Recipes for the rtweet package

Date last run: 17Oct2019

Introduction

While browsing the internet I found 21 Recipes for Mining Twitter Data with rtweet from Bob Rudis and Paul Campbell. The corresponding github repository points to a blog entry with some background material. In this article I try to replay some of the recipes.
In two other articles I described how to find out which urls are generated (url generation in the rtweet package) and what is the program flow in the rtweet functions (Program flow in the rtweet package).

Recipe 1 Using OAuth to Access Twitter APIs

After installing the package rtweet I use the silent_library function to load the package. Following the vignette and recipe1 I created a Twitter application that I called HOQC_31415. See (url generation in the rtweet package).

`%>%` <- magrittr::`%>%`
silent_library('rtweet')
token <- rtweet::create_token(
	app = "HOQC_31415",
	...
)

Recipe2 describes that we can lookup the trending topics in certain regios. The following functions exist:

rtweet::trends_available() : to find the names and WOEID codes of regions for which trending information is available
rtweet::get_trends() : to retrieve the trending information for a region

To see which calls to the twitter API are done we can use the debug_httr_get function:

# devtools::install_github("HanOostdijk/HOQCutil") 
HOQCutil::debug_httr_get(
  get_trends("united states")

* _Collected material_

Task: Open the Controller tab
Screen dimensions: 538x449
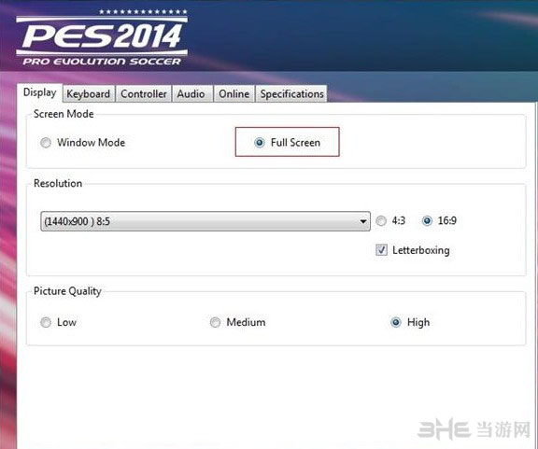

* _To do_
a) Summarize the rtweet recipes article in two sentences.
b) Carry on the rtweet recipes article from its final line.

* _Responses per task_
a) The author found "21 Recipes for Mining Twitter Data with rtweet" by Bob Rudis and Paul Campbell and tries to replay some of the recipes, beginning with creating a Twitter application called HOQC_31415 and a token to access the Twitter APIs. For trending topics, rtweet::trends_available() finds the names and WOEID codes of regions, rtweet::get_trends() retrieves a region's trending information, and the debug_httr_get function shows which Twitter API calls are made.

b)
)
#> [1] "https://api.twitter.com/1.1/trends/available.json"        
#> [2] "https://api.twitter.com/1.1/trends/place.json?id=23424977"
HOQCutil::debug_httr_get(
  get_trends("23424977",exclude=T)
)
#> [1] "https://api.twitter.com/1.1/trends/place.json?id=23424977&exclude=hashtags"

From this we see that get_trends will call the trends/place API directly if a WOEID code is specified. Otherwise (a regio name is specified) it will call the trends/available API to retrieve all codes, with this information the WOEID code for this name will be looked up and with that code the trends/place API will be called.
In the following section we look at the trending information the get_trends function delivers. When using parse=F we would expect to get json output but it is a nested `data.frame (?)

t1=rtweet::get_trends("23424977",exclude=F)
class(t1)
#> [1] "tbl_df"     "tbl"        "data.frame"
names(t1)
#> [1] "trend"            "url"              "promoted_content"
#> [4] "query"            "tweet_volume"     "place"           
#> [7] "woeid"            "as_of"            "created_at"
dim(t1)
#> [1] 50  9
dplyr::select(t1,trend,tweet_volume) %>%
	dplyr::arrange(desc(tweet_volume))  %>%
	dplyr::top_n(tweet_volume,n=5) 
#> # A tibble: 5 x 2
#>   trend             tweet_volume
#>   <chr>                    <int>
#> 1 Rest In Peace           134205
#> 2 #BrexitDeal              68493
#> 3 #ThursdayThoughts        61793
#> 4 #GOT7Comeback            60690
#> 5 #SaveLOONA               51865

# now without parsing: 

t2=rtweet::get_trends("23424977",exclude=F,parse=F)
class(t2)
#> [1] "data.frame"
names(t2)
#> [1] "trends"     "as_of"      "created_at" "locations"
dim(t2)
#> [1] 1 4
t3 = t2$trends[[1]]
class(t3)
#> [1] "data.frame"
names(t3)
#> [1] "name"             "url"              "promoted_content"
#> [4] "query"            "tweet_volume"
dim(t3)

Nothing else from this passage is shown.